Note that if this process is something that will need to be done more often, you will need to consider further safety checks (like handling empty data, making sure the loop doesn't try to execute infinitely many times, etc).
Hi Pradeep,
If the dat is in database, create a scheduled process to write to database. Schedule the process in non business hours.
For further details Transferring/Processing Large Data Sets (ETL)
Thank you Dude for you reply.
i will read say 10 characters from each row and map it to particular column in cdt. Similarly i will read particular place characters using mid function for remaining columns and will map it to CDT.And then have to write the data to DB in batches without affecting performance.
For your purposes it might be best to batch rows of your raw TEXT and pass into a subprocess (for example) where the parsing occurs, row-by-row, just before the DB write occurs. In the parent process you would store a separate PV, integer type, to reflect for example which row will be the next starting point (so if you've parsed rows 1 - 10, your marker PV would store a value of "11" to indicate that the next loop will start at row 11).
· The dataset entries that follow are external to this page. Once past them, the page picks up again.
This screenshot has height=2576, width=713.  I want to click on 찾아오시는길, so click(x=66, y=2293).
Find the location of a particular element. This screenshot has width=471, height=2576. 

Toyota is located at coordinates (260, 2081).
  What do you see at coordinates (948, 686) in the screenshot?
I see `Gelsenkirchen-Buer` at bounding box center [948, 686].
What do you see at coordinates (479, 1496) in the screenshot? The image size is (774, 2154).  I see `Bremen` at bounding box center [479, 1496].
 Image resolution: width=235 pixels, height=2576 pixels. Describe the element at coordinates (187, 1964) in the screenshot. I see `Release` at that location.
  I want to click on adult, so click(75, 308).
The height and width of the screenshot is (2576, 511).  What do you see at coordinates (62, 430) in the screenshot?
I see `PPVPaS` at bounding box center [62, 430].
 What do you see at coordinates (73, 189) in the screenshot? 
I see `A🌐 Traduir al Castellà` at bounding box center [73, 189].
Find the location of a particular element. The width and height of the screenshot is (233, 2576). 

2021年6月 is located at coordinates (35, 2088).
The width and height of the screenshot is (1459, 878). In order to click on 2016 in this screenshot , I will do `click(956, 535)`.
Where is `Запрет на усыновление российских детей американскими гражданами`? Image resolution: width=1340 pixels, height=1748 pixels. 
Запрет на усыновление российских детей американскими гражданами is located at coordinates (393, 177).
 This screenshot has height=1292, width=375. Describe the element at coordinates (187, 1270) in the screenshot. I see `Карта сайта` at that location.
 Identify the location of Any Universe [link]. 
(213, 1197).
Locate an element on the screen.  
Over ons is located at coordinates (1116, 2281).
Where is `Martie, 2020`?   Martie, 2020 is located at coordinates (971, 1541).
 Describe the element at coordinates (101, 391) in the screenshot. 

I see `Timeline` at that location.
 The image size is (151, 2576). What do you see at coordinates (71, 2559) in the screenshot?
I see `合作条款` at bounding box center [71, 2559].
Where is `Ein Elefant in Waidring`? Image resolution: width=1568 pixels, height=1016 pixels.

As with most things, I suspect you write your parser in an Expression Rule and call this expression rule from a script task in your process model. This will allow you to paste in small chunks of your raw text format, run the rule many times and see that it returns the exact output you're wanting. I encourage you to look into the extract() function, as well as the utilities available within the Regex Functions plug-in, in case either of those would make parsing easier.